RECORDS SHOWN:
+++++
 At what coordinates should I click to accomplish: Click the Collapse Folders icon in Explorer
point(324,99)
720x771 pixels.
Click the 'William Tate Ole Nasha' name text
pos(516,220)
+++++
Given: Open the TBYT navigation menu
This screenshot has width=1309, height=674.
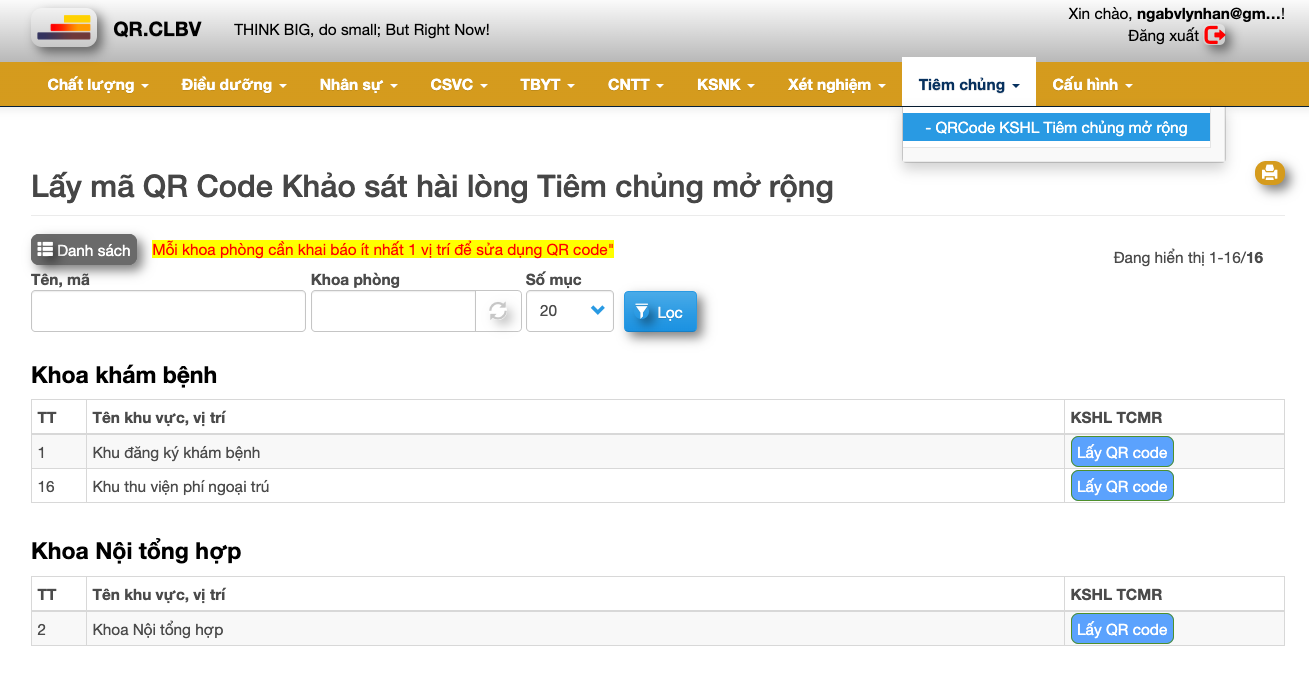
+++++
PROBLEM DESCRIPTION: List every line of the material above that contains the string "Click", treating uppercase and lowercase as different.

COMPLETE ANSWER:
 At what coordinates should I click to accomplish: Click the Collapse Folders icon in Explorer
Click the 'William Tate Ole Nasha' name text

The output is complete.